What was she thinking about? Did she
intend to shame him for his inattention? Had a few weeks at court turned the
nut-brown maid into a common trollop? He led his mount alongside hers and
hissed, ‘Johanna, what are you about? Ride back with me at once and keep your
eyes decently lowered.’
She laughed. ‘You are suddenly attentive,
sir. I prefer to remain here. I have a grandstand view and have collected
several supper invitations.’
‘Supper!’ spat John. ‘I will have you out
of here - now - and there'll be no return unless you have the wherewithal to
hand to see yourself appropriately attired.’

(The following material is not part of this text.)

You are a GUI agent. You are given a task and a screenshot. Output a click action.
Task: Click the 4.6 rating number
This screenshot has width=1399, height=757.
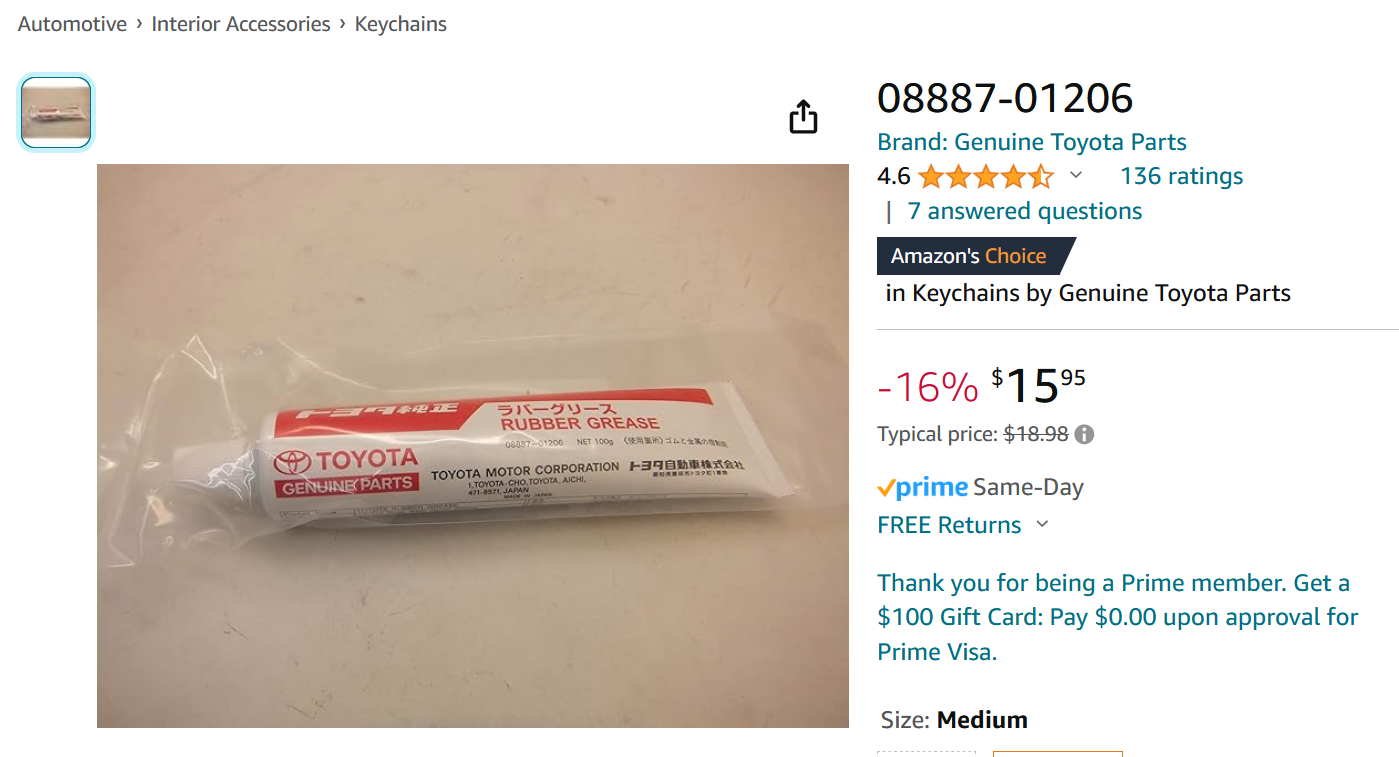(894, 177)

‘I stay. Didn't you hear me?’ She tossed
her head and the little fur cap bobbed fetchingly.
A herald on the sidelines, fingers blue
with cold about his silver trumpet, had his eyes glued to the curve of
Johanna's calf; she really did have extraordinarily good legs. John realised
that he had never seen them; he had never bothered to find out what lay beneath
her armour of worthiness. He was angry with her, irked with himself. She caught
the trumpeter's eye and her lips parted in a faint smile; no conspiracy, more a
secret mirth, a contained triumph. John leant across and got an arm about her
waist, having her out of the saddle and across the neck of the cob, her feet
clear of the stirrups, her protests smothered in the suffocating nap of his
horsecloth. One hand on her belt he gathered the reins of both their mounts and
led away towards the tents. Behind him the first faint ripple of amusement grew
and spread and set them rocking in the stands. Whoever she was she was justly
served. The fur cap rolled into the sawdust.